Before your handler’s logic ever runs, you must strictly validate the request body. This is non-negotiable. Tools like Zod are perfect for this, allowing you to define a precise schema for the expected input.

// src/content/blog/api/some-api/constants.ts
import { z } from 'zod';

export const SomeApiInputSchema = z.object({
  userId: z.string().uuid(),
  content: z.string().min(1).max(280),
});

Strict validation is your first line of defense against a host of vulnerabilities, including NoSQL injections. If the incoming data doesn’t match the schema, the request is rejected immediately. No exceptions.

2. Smart Rate Limiting

Rate limiting prevents abuse and ensures stability. The strategy should differ based on who is making the request:

• Unauthorized Users: Rate limit based on their IP address.
• Authorized Users: Rate limit based on their Account ID and the specific API they are calling. This is more granular and fair.

Pro-tip: You can embed the AccountID in a JWT-signed token. This allows your rate-limiting middleware to extract the ID without needing a costly database lookup, making the process incredibly fast.

3. Authorization: The First Line of Code

Security shouldn’t be an afterthought; it should be the very first thing you check. Every API handler should begin with an explicit authorization check.

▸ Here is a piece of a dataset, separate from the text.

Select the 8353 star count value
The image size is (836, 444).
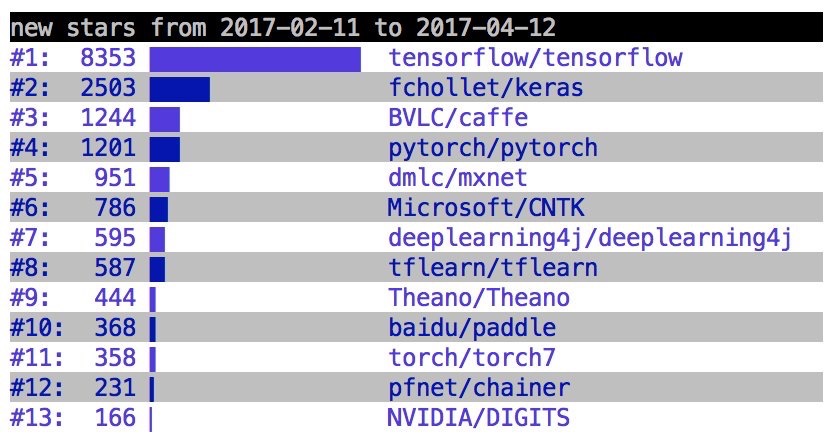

// src/content/blog/api/some-api/handler.ts
import { requireAdmin } from '~/lib/auth';

export async function handler(input: SomeApiInput) {
  requireAdmin(input.currentUser); // Throws an error if not an admin

  // ... rest of the logic
}

This requireAdmin or requireUser function acts as a gatekeeper, ensuring that the rest of your code only executes if the user has the necessary permissions.

End-to-End Type Safety: The Holy Grail

While input schemas provide security, output schemas provide type safety and a superior developer experience. By defining a Zod schema for the data your API returns, you create a contract.

This contract can then be shared with your front-end application. Using a type generator, you can create a fully typed, end-to-end system. When the back end changes an output shape, the front-end code will immediately show a TypeScript error, catching bugs at compile time, not in production.

Trade-Offs and Considerations

This opinionated design is powerful, but it’s not a silver bullet. It’s crucial to understand the trade-offs.

Pros

• Improved Performance: Request batching dramatically reduces network latency for chatty applications.
• Enhanced Developer Experience: End-to-end type safety catches bugs early and makes development a breeze.
• Superior Security: A validation-first and authorization-first approach hardens your API from the ground up.

Cons

• Breaks REST Conventions: This is the biggest drawback. You lose standard HTTP caching, semantic verb meanings (GET, PUT), and browser-friendly testing.
• Poor for Public APIs: This pattern is ill-suited for third-party developers who expect standard RESTful interfaces.
• Tooling Complexity: Standard API tools like Swagger or Postman are built for REST and may not integrate seamlessly.

This architecture, similar to what libraries like tRPC popularize, is an excellent choice for modern, tightly-coupled applications where you control both the client and server. For public-facing APIs, sticking to REST is often the better choice.

Conclusion

Designing APIs like a senior engineer means prioritizing predictability, security, and performance. By moving away from traditional REST for private services and embracing concepts like single endpoints, request batching, strict validation, and end-to-end type safety, you can build a back-end architecture that is not only robust and scalable but also a joy to work with.